Phonics is an instructional method in which children are taught to connect sounds with letters or groups of letters. A sample of 134 first-graders who were learning English were asked to identify as many letter sounds as possible in a period of one minute. The average number of letter sounds identified was 34.06 with a standard deviation of 23.83.
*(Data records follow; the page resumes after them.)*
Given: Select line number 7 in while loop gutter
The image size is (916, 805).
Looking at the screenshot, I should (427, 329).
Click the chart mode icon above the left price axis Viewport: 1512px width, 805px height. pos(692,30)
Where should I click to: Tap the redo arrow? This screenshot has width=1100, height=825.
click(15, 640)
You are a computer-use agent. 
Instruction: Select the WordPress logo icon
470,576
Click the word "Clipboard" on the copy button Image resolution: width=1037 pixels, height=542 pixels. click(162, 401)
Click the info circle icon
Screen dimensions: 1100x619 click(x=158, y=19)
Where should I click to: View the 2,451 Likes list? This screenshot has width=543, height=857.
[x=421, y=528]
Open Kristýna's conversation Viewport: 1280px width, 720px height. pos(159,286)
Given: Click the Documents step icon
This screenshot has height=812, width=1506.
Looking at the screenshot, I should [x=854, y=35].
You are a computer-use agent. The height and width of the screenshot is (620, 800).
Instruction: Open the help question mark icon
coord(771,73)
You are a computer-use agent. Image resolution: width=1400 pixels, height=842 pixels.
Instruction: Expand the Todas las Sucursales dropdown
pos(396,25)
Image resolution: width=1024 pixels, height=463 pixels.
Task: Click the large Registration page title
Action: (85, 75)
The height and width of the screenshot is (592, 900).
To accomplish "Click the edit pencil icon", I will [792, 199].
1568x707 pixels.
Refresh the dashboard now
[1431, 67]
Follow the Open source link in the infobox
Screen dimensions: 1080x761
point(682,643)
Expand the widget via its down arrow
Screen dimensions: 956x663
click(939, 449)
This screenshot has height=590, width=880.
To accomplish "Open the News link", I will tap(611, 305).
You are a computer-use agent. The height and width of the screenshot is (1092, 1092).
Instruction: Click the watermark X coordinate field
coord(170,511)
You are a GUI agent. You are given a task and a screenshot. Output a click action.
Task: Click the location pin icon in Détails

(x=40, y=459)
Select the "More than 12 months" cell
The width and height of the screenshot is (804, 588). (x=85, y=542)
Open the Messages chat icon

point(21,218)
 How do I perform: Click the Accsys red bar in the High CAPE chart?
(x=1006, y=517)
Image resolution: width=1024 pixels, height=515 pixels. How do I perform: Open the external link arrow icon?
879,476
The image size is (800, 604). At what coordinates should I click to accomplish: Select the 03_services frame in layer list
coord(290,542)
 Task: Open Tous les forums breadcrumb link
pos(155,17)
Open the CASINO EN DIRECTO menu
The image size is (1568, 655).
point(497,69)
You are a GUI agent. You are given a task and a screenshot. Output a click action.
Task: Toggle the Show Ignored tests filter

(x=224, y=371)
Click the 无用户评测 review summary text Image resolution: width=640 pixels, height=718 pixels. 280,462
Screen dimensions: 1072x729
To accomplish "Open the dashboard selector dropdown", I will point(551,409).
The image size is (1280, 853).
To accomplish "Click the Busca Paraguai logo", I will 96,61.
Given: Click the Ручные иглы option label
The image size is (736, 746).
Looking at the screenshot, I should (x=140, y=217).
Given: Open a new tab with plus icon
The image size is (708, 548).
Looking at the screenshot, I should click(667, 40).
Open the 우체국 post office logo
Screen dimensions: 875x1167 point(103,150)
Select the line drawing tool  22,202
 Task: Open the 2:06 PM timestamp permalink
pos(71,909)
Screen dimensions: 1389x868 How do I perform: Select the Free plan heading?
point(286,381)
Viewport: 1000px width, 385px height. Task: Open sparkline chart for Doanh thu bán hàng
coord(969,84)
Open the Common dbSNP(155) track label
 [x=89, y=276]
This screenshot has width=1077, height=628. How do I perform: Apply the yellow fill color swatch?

a. Construct a 98% confidence interval for the mean number of letter sounds identified in one minute.
b. If a 95% confidence interval were constructed with these data, would it be wider or narrower than the interval constructed in part (a)? Explain.

Answer 1

a)
`34.06-2.355(23.83)/(√(134))=29.212`

`34.06+2.355(23.83)/(√(134))=38.908`

b) For this case since the confidence level decrease then the confidence interval would decrease respect a) also since the margin of error would be lower.

Explanation:

Information given

`\bar X=34.06` represent the sample mean

`\mu` population mean (variable of interest)

s=23.83 represent the sample standard deviation

n=134 represent the sample size

Part a

The confidence interval for the mean is given by the following formula:

`\bar X \pm t_(\alpha/2)(s)/(√(n))` (1)

The degrees of freedom are given:

`df=n-1=134-1=133`

The Confidence level is 0.98 or 98%, the value of significance is
`\alpha=0.02` and
`\alpha/2 =0.01`, and the critical value would be
`t_(\alpha/2)=2.355`

Replacing we got:

`34.06-2.355(23.83)/(√(134))=29.212`

`34.06+2.355(23.83)/(√(134))=38.908`

Part b

For this case since the confidence level decrease then the confidence interval would decrease respect a) also since the margin of error would be lower.